■ WHAT YOU NEED TO DO ■
Pick out each line in the entries below that contains the string "size" and copy those lines. Case counts.

>> BEGIN DATA TO PROCESS

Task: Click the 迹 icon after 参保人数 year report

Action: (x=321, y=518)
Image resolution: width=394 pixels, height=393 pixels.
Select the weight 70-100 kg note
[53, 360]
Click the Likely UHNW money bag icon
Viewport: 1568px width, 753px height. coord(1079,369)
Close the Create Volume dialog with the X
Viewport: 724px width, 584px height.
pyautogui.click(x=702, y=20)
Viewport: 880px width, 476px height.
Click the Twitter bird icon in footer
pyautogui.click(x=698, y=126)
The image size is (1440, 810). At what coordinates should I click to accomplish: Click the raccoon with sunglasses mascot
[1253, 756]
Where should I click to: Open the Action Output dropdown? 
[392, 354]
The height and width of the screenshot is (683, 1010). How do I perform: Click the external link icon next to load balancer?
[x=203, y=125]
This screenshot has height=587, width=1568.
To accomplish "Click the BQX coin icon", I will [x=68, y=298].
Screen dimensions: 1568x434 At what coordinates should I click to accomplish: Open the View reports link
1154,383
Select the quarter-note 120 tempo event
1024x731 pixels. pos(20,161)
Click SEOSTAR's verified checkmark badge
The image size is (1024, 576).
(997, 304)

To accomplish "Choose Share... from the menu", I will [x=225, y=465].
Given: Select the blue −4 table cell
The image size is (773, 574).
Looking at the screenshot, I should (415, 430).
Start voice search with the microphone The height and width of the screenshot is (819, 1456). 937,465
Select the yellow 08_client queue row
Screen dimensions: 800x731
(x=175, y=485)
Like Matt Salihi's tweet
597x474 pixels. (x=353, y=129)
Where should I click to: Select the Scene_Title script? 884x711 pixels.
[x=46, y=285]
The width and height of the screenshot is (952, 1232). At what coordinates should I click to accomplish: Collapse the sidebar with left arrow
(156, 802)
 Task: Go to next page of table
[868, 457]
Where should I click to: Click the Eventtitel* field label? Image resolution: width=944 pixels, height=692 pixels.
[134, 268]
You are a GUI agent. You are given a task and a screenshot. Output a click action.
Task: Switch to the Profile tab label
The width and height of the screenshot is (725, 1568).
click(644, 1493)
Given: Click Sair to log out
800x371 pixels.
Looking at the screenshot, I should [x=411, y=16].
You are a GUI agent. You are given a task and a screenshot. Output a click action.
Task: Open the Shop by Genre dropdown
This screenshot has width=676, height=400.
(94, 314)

>> END DATA TO PROCESS

■ SOLUTION FOR THIS TASK ■
The image size is (1440, 810). At what coordinates should I click to accomplish: Click the raccoon with sunglasses mascot
The image size is (1024, 576).
The image size is (773, 574).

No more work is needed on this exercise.